Given instruction 1 =
Answer these questions using the sentencing opinion:
(a) What standard of review did the court apply to the Defendants' sentencing contentions in Robinson I?
(b) In what month and year did the Defendants each receive their sentences?
(c) Why was only the twenty-year maximum authorized as to Parros?
Given instruction 2 = From the sentencing opinion, output the passage starting with "[t]he life sentences" and going on through "397 (4th Cir.2001).".
==== Given text
In their First Appeals, the Defendants asserted, as relevant here, that their sentences had been imposed in contravention of Apprendi, in that they each exceeded the applicable statutory maximum. These assertions were premised on the fact that the indictment did not allege, and the jury had not found, any of the threshold drug quantities necessary to authorize the sentences imposed. As the Defendants had not asserted Apprendi-type error during their initial sentencing proceedings, and they had been sentenced prior to Apprendi being decided, we reviewed their sentencing contentions in Robinson I for plain error only. See 2001 WL 1349205, at *2. As . we explained there, “[ujnder § 841(b)(1)(C), a defendant whose indictment for a violation of § 841(a) does not describe the quantities of drugs involved may receive a [maximum] sentence of twenty years,” or “a maximum of thirty years where the defendant has one or more prior felony convictions.” Id. The Defendants had each received sentences in March 2000 in excess of the relevant statutory máximums. Id. at *3. In addressing their contentions in the First Appeals, we concluded in Robinson I that

[t]he life sentences imposed on Schuyler and Robinson are in excess of the thirty-year statutory maximum ... demonstrating error that is plain.... Likewise, because the Government did not include Parros in its pre-trial § 851 information, only the twenty-year maximum of § 841(b)(1)(C) was authorized as to him. See § 851. With respect to the third prong of the plain error inquiry, we have found that a sentence in excess of the authorized statutory maximum to which a defendant would not otherwise be subject affects his substantial rights. Id. Finally, we recently determined that where the sentence imposed is defective due to a fatal error in the indictment, as is the case here, this court should notice that error. United States v. Cotton, 261 F.3d 397 (4th Cir.2001).
========
==== Data rows
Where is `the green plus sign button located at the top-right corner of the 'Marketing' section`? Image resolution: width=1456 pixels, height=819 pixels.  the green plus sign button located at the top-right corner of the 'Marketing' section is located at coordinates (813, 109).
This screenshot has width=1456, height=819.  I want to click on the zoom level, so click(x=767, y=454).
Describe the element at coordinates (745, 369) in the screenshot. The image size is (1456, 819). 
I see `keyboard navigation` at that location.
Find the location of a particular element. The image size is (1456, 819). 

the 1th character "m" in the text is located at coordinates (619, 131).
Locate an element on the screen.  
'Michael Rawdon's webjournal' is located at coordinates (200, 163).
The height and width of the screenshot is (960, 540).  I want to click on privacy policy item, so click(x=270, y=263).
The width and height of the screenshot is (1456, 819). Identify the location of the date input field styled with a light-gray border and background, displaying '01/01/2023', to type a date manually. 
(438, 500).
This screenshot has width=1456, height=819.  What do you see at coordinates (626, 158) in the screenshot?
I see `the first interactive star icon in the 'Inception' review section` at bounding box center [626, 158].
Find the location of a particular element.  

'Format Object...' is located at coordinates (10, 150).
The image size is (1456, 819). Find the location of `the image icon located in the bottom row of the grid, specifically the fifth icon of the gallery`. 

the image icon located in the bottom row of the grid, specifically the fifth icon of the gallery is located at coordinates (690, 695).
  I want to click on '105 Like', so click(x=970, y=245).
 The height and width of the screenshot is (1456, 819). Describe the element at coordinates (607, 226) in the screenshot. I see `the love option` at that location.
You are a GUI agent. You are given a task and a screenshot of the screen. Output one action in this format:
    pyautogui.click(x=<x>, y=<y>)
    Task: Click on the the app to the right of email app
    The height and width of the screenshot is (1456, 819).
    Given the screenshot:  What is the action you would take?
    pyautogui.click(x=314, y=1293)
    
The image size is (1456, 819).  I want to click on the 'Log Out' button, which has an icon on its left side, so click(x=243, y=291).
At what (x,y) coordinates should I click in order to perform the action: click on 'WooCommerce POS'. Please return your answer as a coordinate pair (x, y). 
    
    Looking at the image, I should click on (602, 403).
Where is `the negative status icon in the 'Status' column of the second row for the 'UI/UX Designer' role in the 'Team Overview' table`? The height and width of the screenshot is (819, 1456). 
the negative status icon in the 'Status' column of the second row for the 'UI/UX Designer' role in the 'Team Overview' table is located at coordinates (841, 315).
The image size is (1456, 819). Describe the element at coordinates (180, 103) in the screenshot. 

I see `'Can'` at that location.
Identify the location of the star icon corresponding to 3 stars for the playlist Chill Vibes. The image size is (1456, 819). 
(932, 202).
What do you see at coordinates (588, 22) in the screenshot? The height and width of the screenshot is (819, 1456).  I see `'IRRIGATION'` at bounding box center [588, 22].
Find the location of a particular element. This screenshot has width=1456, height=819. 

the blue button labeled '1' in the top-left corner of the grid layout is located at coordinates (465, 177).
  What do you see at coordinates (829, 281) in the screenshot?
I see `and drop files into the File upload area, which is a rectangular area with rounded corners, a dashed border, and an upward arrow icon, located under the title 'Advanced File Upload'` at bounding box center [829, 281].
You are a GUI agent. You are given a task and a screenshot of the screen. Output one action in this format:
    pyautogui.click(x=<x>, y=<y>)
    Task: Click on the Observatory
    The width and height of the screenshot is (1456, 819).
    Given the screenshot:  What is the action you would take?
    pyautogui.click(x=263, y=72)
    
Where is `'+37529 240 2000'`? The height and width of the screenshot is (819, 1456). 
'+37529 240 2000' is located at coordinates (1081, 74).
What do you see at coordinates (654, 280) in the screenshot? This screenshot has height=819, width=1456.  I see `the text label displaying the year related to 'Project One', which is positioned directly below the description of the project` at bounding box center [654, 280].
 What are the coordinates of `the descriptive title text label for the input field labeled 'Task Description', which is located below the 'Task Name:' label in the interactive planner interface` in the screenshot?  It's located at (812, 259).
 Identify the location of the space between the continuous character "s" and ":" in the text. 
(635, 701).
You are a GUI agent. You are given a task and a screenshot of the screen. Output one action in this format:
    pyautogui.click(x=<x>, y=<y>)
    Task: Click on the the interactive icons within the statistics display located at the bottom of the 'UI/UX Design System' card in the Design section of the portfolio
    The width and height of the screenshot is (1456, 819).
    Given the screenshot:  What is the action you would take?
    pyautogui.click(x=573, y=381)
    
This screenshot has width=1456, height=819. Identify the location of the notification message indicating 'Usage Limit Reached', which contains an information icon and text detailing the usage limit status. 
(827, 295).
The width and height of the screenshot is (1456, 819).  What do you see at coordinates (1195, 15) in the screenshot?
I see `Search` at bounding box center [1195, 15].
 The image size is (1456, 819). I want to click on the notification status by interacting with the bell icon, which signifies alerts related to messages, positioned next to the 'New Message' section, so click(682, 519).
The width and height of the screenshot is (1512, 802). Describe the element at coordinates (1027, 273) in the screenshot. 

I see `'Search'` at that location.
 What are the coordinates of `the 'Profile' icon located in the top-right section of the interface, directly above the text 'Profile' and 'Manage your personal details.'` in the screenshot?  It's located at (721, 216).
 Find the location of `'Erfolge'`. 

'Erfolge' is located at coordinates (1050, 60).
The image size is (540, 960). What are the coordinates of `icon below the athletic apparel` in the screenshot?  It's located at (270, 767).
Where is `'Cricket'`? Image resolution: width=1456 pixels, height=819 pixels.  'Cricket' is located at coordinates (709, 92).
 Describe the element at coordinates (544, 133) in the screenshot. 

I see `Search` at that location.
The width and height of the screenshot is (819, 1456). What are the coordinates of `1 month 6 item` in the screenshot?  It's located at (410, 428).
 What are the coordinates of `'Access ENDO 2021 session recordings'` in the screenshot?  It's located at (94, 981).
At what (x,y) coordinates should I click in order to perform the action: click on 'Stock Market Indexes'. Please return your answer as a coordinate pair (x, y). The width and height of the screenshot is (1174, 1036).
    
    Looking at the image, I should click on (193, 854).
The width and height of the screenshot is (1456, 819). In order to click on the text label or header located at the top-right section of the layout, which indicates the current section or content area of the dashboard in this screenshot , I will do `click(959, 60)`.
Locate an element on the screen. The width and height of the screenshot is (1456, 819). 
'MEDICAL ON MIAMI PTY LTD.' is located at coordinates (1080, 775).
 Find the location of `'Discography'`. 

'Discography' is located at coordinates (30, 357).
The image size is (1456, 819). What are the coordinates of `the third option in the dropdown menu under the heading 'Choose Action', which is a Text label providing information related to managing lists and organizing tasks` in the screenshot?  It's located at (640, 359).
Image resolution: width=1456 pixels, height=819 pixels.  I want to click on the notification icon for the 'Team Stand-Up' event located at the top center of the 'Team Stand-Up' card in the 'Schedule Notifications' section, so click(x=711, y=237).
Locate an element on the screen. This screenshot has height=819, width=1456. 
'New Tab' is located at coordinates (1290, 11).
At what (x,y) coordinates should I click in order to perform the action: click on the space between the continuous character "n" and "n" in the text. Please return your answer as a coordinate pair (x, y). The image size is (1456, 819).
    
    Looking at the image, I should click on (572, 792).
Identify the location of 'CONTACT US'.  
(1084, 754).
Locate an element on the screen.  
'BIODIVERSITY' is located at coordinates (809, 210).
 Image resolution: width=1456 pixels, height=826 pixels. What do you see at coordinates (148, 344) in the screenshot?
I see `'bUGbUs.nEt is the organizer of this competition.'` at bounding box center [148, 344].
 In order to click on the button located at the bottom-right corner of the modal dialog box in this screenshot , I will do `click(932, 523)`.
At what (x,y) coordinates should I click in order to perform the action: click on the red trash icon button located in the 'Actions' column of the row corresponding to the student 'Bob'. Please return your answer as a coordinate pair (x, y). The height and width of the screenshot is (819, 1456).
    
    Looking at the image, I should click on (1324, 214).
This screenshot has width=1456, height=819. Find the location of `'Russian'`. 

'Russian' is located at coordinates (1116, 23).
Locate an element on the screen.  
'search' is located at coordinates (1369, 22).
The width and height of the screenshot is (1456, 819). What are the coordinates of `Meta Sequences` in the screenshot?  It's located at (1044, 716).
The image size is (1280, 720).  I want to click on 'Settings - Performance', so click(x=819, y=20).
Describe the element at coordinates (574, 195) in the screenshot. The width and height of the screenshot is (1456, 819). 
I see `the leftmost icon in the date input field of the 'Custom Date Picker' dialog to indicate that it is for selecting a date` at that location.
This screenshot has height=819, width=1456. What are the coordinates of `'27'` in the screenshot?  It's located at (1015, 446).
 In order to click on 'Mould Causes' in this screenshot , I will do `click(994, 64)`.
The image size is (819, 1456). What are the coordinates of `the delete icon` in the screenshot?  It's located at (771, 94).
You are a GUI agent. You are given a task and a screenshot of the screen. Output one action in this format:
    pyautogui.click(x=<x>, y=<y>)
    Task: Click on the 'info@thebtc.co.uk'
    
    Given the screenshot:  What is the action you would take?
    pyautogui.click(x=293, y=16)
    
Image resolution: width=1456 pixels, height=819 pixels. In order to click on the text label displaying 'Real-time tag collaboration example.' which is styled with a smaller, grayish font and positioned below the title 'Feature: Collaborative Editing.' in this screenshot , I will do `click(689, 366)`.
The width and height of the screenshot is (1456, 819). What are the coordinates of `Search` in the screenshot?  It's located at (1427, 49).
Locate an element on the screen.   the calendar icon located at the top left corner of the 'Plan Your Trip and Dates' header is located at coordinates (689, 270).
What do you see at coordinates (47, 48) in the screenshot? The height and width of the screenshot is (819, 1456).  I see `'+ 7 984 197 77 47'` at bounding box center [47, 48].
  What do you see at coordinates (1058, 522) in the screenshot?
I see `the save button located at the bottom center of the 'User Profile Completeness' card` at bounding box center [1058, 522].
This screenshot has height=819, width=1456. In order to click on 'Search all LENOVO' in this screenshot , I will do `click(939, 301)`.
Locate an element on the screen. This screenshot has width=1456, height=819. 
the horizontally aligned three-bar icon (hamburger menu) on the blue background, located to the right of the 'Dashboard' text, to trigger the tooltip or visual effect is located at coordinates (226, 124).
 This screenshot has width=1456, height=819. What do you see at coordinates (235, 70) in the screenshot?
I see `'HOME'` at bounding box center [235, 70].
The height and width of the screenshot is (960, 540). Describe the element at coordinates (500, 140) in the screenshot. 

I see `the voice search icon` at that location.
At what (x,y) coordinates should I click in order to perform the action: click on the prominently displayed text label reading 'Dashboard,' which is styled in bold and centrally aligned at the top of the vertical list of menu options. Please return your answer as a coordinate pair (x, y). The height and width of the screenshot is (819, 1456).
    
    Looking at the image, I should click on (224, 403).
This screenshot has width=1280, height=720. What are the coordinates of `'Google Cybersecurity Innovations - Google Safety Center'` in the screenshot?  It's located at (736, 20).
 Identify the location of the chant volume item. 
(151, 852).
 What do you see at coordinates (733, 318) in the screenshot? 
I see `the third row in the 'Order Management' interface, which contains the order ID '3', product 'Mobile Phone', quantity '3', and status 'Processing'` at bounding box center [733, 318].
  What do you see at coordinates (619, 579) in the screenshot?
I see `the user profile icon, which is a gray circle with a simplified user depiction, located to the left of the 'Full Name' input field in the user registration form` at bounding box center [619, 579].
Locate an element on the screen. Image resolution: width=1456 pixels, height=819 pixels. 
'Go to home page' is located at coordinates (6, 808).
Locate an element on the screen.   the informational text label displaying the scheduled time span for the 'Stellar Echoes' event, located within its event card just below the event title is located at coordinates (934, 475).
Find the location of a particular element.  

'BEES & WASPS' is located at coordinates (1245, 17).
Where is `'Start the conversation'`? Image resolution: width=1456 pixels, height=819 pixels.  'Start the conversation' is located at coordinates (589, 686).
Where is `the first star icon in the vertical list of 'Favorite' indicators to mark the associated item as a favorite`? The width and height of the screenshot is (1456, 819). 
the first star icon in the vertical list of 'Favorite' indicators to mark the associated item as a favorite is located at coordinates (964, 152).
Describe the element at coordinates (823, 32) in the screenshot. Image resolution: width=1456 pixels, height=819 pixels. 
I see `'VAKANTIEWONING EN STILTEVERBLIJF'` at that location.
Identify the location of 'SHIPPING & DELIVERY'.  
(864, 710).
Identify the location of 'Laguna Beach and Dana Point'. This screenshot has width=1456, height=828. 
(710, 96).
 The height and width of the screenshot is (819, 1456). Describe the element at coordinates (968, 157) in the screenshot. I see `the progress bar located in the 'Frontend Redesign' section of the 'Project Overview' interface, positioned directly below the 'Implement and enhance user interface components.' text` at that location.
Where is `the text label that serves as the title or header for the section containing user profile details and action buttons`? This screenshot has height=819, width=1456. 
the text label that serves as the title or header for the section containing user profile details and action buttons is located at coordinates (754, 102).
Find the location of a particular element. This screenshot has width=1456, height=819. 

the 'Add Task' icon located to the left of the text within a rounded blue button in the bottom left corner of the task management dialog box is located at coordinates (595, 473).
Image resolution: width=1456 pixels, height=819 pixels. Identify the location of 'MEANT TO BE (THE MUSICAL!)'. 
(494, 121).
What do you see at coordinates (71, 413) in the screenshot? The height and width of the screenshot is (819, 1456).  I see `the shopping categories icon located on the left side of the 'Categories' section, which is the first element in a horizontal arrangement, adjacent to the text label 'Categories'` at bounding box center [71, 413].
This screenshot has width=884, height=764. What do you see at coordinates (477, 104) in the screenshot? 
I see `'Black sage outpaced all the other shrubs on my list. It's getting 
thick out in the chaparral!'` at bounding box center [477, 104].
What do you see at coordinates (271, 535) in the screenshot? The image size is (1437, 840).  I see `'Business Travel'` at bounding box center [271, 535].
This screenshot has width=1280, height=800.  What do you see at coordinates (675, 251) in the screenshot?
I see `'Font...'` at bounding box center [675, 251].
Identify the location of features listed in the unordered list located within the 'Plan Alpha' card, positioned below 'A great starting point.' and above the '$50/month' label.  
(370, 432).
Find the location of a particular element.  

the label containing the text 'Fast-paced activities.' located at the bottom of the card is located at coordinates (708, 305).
========
Correct result 1 =
(a) Plain error only.
(b) March 2000.
(c) The Government did not include Parros in its pre-trial § 851 information.

Correct result 2 =
[t]he life sentences imposed on Schuyler and Robinson are in excess of the thirty-year statutory maximum ... demonstrating error that is plain.... Likewise, because the Government did not include Parros in its pre-trial § 851 information, only the twenty-year maximum of § 841(b)(1)(C) was authorized as to him. See § 851. With respect to the third prong of the plain error inquiry, we have found that a sentence in excess of the authorized statutory maximum to which a defendant would not otherwise be subject affects his substantial rights. Id. Finally, we recently determined that where the sentence imposed is defective due to a fatal error in the indictment, as is the case here, this court should notice that error. United States v. Cotton, 261 F.3d 397 (4th Cir.2001).